## WORK ITEM
When a line of the records below contains the string "Given", copy that whole line.

## RECORD EXTRACTS
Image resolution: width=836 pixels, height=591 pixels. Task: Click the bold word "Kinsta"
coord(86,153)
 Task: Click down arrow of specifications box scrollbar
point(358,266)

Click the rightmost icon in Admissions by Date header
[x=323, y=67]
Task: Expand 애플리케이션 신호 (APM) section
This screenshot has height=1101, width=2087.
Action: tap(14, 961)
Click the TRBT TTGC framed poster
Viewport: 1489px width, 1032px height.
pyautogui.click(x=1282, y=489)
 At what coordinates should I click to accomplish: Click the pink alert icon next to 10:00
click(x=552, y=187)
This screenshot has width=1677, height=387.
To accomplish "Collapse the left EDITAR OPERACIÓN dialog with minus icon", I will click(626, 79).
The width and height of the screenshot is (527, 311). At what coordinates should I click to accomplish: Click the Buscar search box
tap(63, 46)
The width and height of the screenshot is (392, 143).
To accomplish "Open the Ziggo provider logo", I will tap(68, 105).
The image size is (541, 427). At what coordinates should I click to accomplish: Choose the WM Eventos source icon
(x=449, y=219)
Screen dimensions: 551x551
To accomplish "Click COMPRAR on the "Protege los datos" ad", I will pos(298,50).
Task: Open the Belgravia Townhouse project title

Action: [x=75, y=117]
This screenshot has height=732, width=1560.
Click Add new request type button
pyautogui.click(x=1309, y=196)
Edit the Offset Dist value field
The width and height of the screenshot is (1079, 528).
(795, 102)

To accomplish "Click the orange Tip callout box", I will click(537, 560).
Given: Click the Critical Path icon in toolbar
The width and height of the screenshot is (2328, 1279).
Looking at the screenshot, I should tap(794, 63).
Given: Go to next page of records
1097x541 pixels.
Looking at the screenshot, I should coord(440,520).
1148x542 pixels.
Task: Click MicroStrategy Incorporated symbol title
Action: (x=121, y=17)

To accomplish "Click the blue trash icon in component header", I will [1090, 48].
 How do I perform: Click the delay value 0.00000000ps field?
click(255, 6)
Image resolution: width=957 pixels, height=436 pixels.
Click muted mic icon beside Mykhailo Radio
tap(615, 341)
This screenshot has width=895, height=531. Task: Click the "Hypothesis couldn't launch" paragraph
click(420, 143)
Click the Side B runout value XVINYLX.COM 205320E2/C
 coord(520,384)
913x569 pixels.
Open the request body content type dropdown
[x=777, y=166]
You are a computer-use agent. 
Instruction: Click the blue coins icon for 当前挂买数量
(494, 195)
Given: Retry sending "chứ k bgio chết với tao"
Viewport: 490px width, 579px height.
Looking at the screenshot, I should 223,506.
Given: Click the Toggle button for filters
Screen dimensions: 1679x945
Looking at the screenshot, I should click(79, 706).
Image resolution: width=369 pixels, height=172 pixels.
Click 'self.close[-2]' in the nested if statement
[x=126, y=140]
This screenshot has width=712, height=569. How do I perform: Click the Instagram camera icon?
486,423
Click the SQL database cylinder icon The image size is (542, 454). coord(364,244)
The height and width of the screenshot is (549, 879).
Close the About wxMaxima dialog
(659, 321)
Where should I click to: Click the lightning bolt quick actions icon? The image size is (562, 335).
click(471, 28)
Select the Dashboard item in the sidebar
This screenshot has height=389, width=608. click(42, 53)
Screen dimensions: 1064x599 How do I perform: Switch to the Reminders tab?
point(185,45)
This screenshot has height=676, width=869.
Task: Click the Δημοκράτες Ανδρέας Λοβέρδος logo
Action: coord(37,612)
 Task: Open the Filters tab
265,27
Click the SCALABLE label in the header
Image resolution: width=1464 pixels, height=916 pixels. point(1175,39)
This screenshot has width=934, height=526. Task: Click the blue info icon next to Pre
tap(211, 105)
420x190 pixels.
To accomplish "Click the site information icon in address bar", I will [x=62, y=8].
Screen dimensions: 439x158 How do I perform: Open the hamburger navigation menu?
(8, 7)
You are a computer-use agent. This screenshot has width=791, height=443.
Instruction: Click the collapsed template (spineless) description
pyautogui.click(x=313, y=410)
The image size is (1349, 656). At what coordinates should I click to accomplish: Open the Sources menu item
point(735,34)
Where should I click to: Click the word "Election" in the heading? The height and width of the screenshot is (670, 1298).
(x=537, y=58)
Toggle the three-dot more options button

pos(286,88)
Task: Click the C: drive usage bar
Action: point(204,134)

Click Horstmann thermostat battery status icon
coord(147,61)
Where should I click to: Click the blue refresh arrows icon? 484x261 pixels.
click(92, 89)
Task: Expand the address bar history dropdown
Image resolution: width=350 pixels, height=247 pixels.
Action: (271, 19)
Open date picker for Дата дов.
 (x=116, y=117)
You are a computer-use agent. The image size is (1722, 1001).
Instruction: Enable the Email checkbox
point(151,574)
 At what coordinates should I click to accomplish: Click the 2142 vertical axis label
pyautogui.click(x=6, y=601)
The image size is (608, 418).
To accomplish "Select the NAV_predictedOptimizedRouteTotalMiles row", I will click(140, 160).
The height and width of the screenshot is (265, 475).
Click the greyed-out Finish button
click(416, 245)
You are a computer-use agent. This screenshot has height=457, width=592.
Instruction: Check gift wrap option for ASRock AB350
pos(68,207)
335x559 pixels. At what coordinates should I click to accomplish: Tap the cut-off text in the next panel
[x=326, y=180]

## RESPONSE BELOW
Given: Click the Critical Path icon in toolbar
Given: Go to next page of records
Given: Retry sending "chứ k bgio chết với tao"
Given: Click the Toggle button for filters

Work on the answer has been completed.